Nadav Eyal: Ladies last. That's a smart move. Nadav. Okay. I'll be really short. I think that there are two main things. The first thing is to support as much as people can. Israel, it's in the most difficult position it has ever been since the War of Independence.

And if there is a time in history to support it since the War of Independence, Israel is a highly traumatized society, not because only of October 7th, but because of what happened since. October 7th never ended. The hostages are still there. Since the Holocaust, there is no group of Jews who have suffered as those hostages 101 souls that are held by Hamas and across the Israeli society with reserve soldiers, families with others, the level of trauma more than a year, people are fearing the knock on their door saying that their loved one has been killed in action, either in the north or in the south or by a drone.

So if there is a time to, to support the society, and of course I'm part of the society so it's my vested interest, the time is now. And the second thing is, and I know that many of you do, and I want to thank you for that, and I appreciate that. And this does not go unnoticed because Israelis feel that they are alone.

They saw these demonstrations, and they feel very much alone. And the other thing is, of course, to bring as much awareness. to the need to get the hostages back. Israel will never be the same. Even now, when we know that many of the hostages died in captivity or have been murdered, or died in action because of the war that is happening in Gaza.

But if these people will not be back, something very important in the Israeli psyche, in the Israeli narrative, would be simply lost. and will never be regained again. And this is why, myself as a journalist and others, we understand that it's not only up to Israel. It's not only up to American pressure.

And we do see that Hamas has been the stumbling block to a deal, at least in recent months. But what we're saying is that it is crucial to pressure all sides, so all sides will do everything they can And Israel can do, and the rest can do. So they will be able to face the Israeli society and these families and say, we have done everything, everything means everything, to get the hostages.

Chanan Tigay: Thank you. And the final word.

Maggie Feldman-Piltch: Thank you. So I say this as the American Jew among the three panelists Three things. One, the training that I've received academically and professionally, we divide things into think, feel, and know. And you gotta know when you're on which one of those. Don't confuse them.

If I could offer something for each of us in this room to do, American Jew in particular, but all of us, is For the love of all that is holy, please stop confusing weaponized ignorance with hate. They are not the same thing. Anti Semitism is alive and well and living on this planet, absolutely, but we are the people of the book and we have an opportunity.

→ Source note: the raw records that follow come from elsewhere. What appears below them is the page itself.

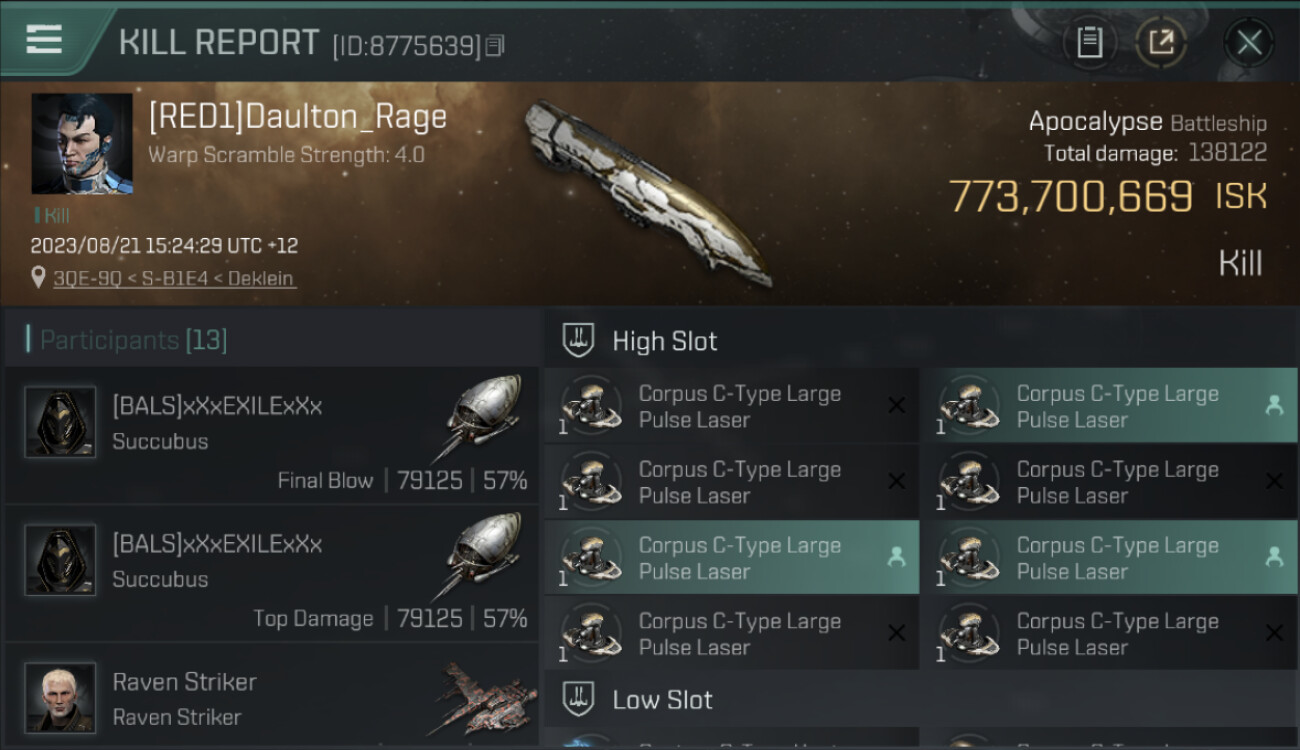Screen dimensions: 1300x750
Task: Open the 3QE-9Q location link
Action: 175,278
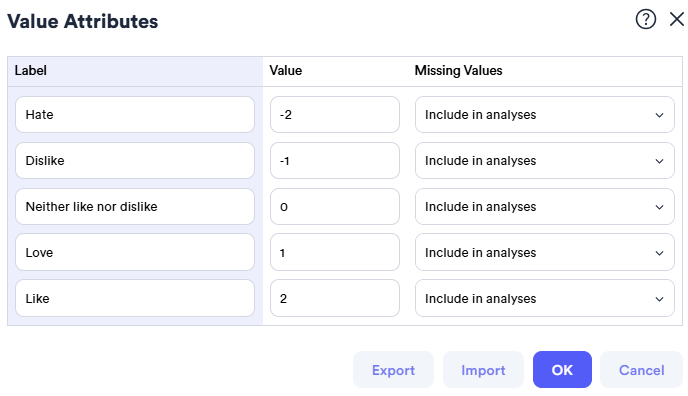688x396 pixels.
Task: Expand Missing Values dropdown for Like
Action: coord(545,298)
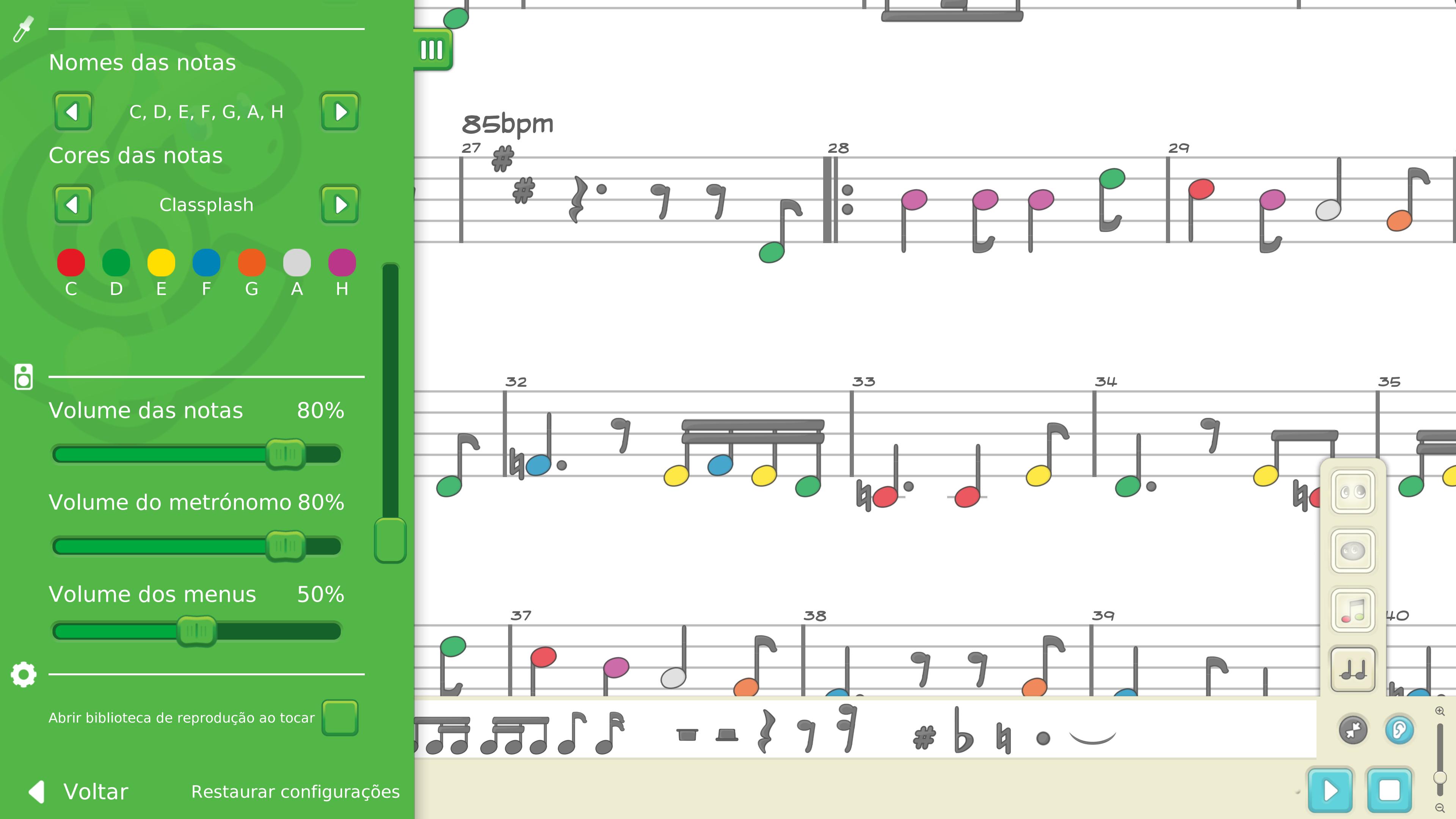Click the two-eyes view mode icon
This screenshot has height=819, width=1456.
tap(1353, 492)
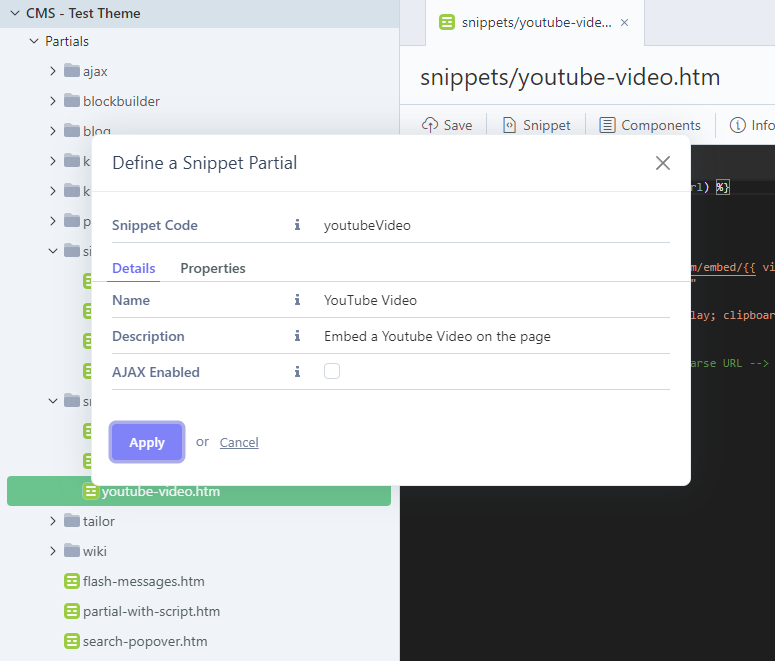
Task: Open search-popover.htm in the file tree
Action: tap(145, 641)
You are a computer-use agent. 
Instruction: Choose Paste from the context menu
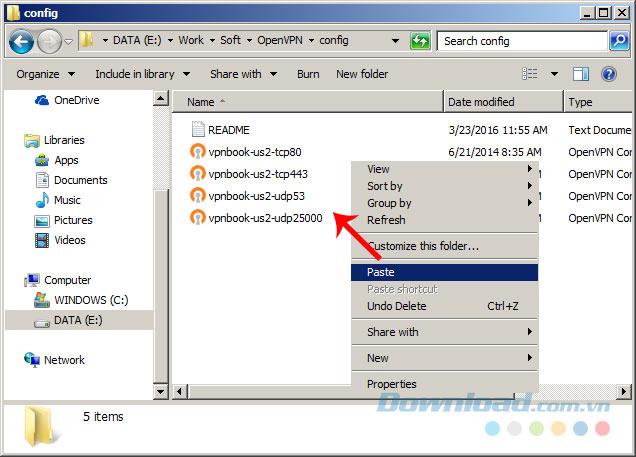pyautogui.click(x=381, y=272)
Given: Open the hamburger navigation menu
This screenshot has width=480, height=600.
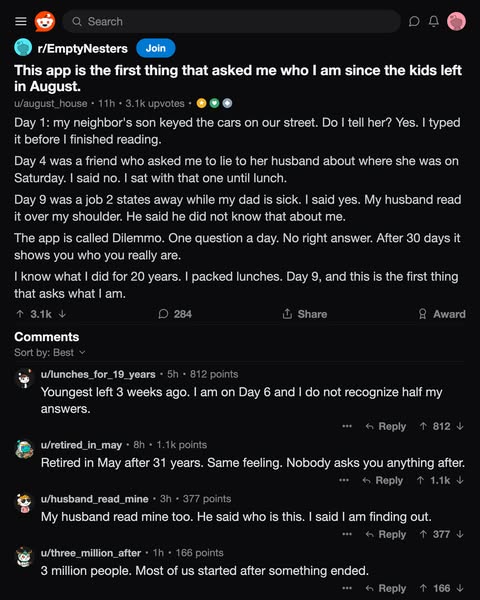Looking at the screenshot, I should (21, 21).
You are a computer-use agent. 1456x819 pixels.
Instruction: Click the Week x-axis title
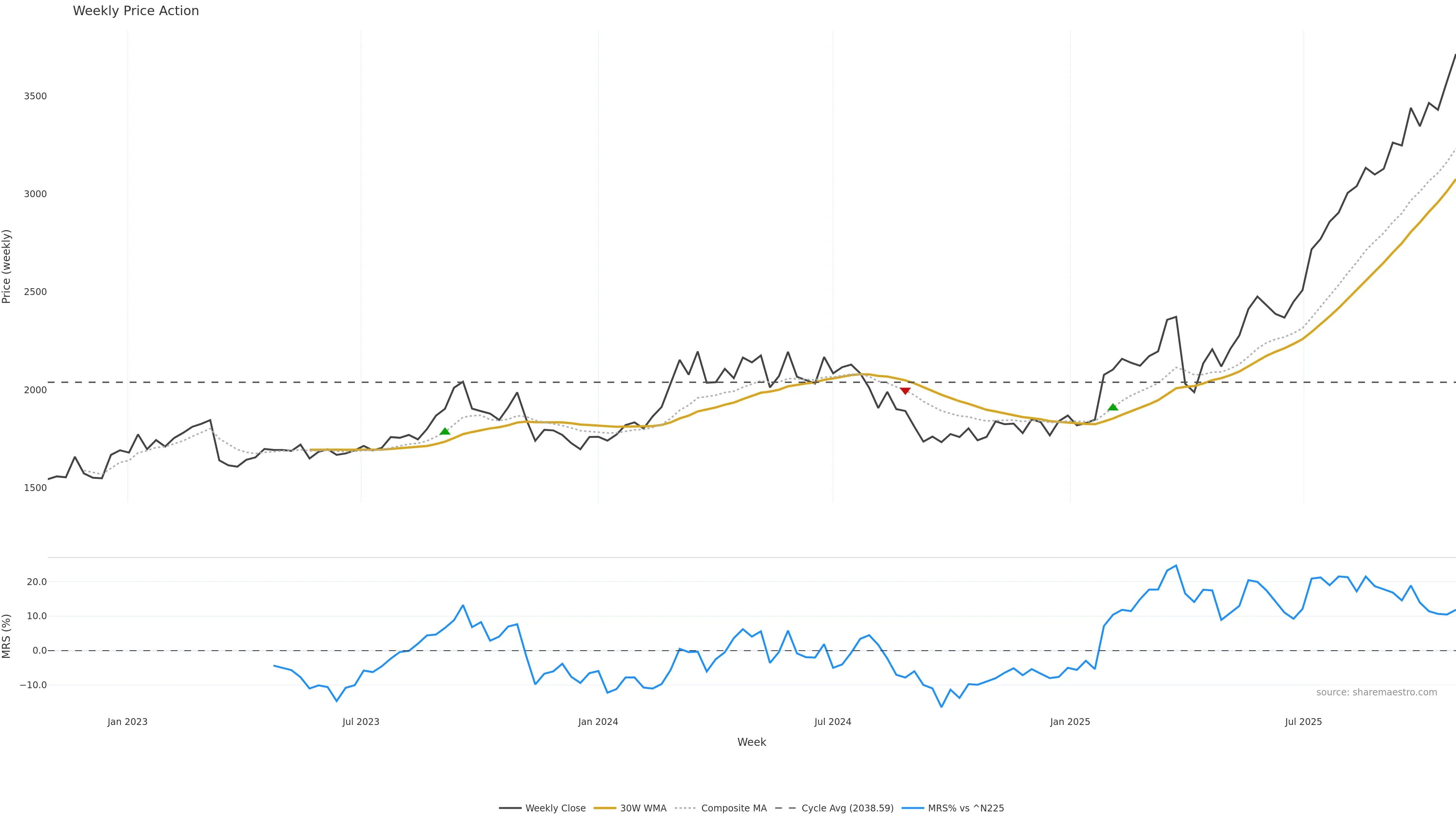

We have a job. We need to learn ourselves and we need to teach others. So if you find yourself in a situation where someone is getting angry because Israel used a 2,000 pound bomb and you don't know how to explain why that was the right weapon to use in that moment. Call me. If you find yourself in a situation where someone says, I don't want Palestinians to have statehood because it doesn't feel fair, call me and I will tell them the following, which I know to be true.

Regardless of what I think or feel. It is, in fact, what I think and feel as well. We have two options on this planet. We can all be dead or we can all have two states. You don't have to like it, but from a national security professional who looks at this all the time, this is what's available to us. I'd like to live.

And I'd like Israel to be here, too.

Chanan Tigay: Amen. Let's give a round of applause to our wonderful panelists. Thank you, Ahmed. Thank you, Maggie. Thank you, Nadav. Thank you all for being here for this fabulous discussion. Enjoy the rest of Z 3.